Chronique

Myra Melford’s Fire and Water Quintet

Hear the Light Singing

Myra Melford (p), Mary Halvorson (g), Ingrid Laubrock (ts, ss), Tomeka Reid (cello), Lesley Mok (dms).

Label / Distribution : Rogue Art

Ce quintet est incontestablement l’un des groupes les plus fabuleux de notre époque. Myra Melford a su s’entourer d’immenses musiciennes américaines afin de servir au mieux sa musique, incarnée par une suite en cinq parties. Hear the Light Singing évoque la lumière qui danse sur la Méditerranée ; cette substance avait inspiré le peintre Cy Twombly à Gaeta en Italie. Cet artiste majeur du XXème siècle inspire fortement Myra Melford ; il fut influencé par la psychanalyse ainsi que par la poésie et ouvert aux liens artistiques entre l’Europe et son pays d’origine, les États-Unis.

Cette formation composée de musiciennes en quête d’innovation ouvre de nouvelles perspectives et magnifie l’aisance avec laquelle des mélodies naissantes se fondent dans des improvisations. Les compositions permettent à Myra Melford d’entrer dans un naturalisme poétique proche de la materia prima de Cy Twombly. « Insertion One » initie le parcours musical avec un piano qui intègre des intervalles mélodiques ; Ingrid Laubrock, en digne héritière de Steve Lacy, chante, virevolte et échafaude un discours captivant. Après trois minutes, la paire rythmique composée de Tomeka Reid au violoncelle et Lesley Mok à la batterie enrichit la partition qui préfigure l’unité du quintet. La batterie solo accueille les stances de Mary Halvorson, dont la hardiesse embellit cette composition.

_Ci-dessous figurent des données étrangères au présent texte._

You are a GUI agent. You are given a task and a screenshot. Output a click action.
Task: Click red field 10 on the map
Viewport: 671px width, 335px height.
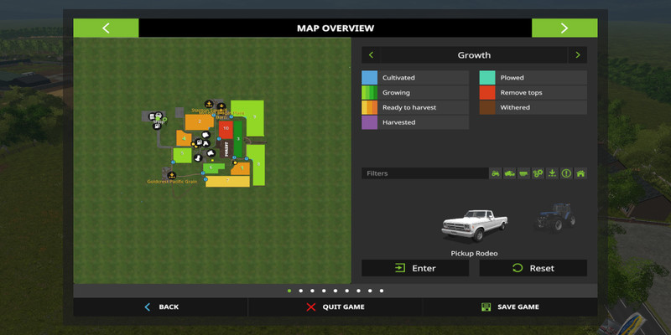[226, 129]
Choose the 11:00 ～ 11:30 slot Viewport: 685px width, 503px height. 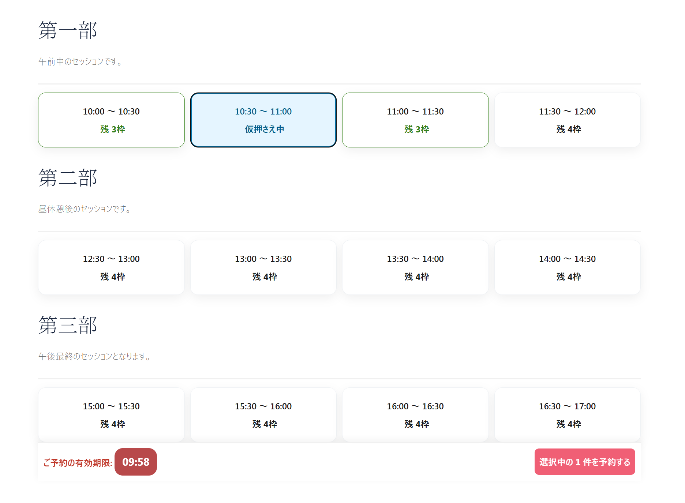415,120
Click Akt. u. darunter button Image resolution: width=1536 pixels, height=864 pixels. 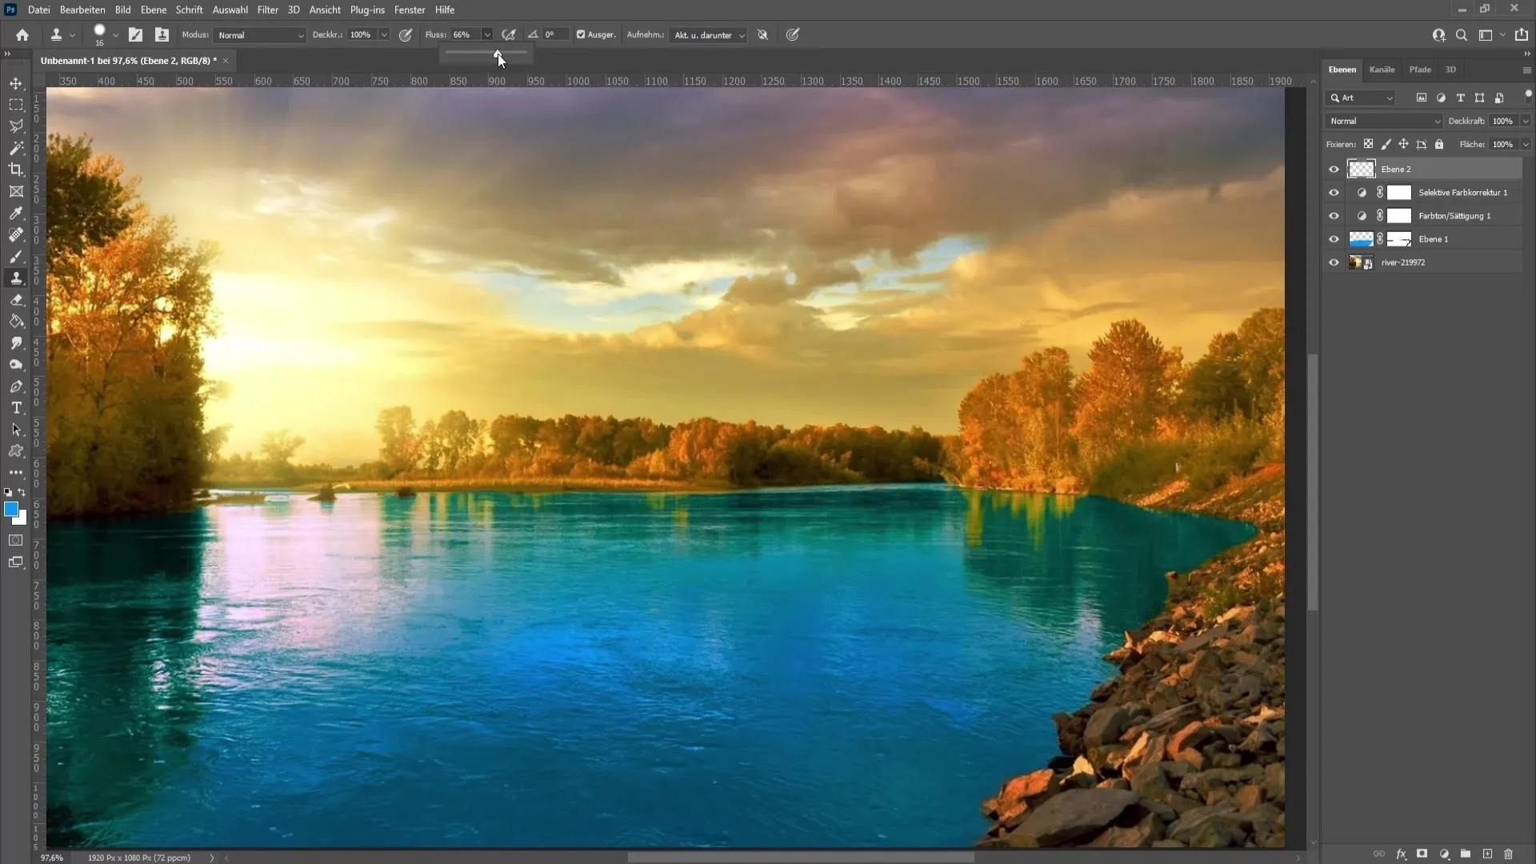coord(707,35)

« Insertion Two » valorise le lyrisme de Tomeka Reid ; son violoncelle annonce des contrechants qui s’épanchent harmonieusement. Les abstractions sonores d’« Insertion Three A + B » font écho aux textures des toiles de Cy Twombly à travers la richesse du timbre du saxophone ténor. Ingrid Laubrock étoffe de manière saisissante les phrasés anguleux de la pianiste. La conception d’« Insertion Four » déploie une intensité virale qui permet à « Insertion Five » d’affirmer l’alliance du piano et du violoncelle. L’atmosphère sombre est bientôt déchirée par les interventions solistes, toutes intriguantes.
Ces musiciennes insufflent le meilleur d’elles-mêmes dans ces cinq pièces qui mettent en relief leurs fortes personnalités.

L’envoûtement que procure Hear the Light Singing préfigure le jazz de demain. Myra Melford apporte un renouvellement musical qui la conforte dans son rôle de figure de proue avant-gardiste.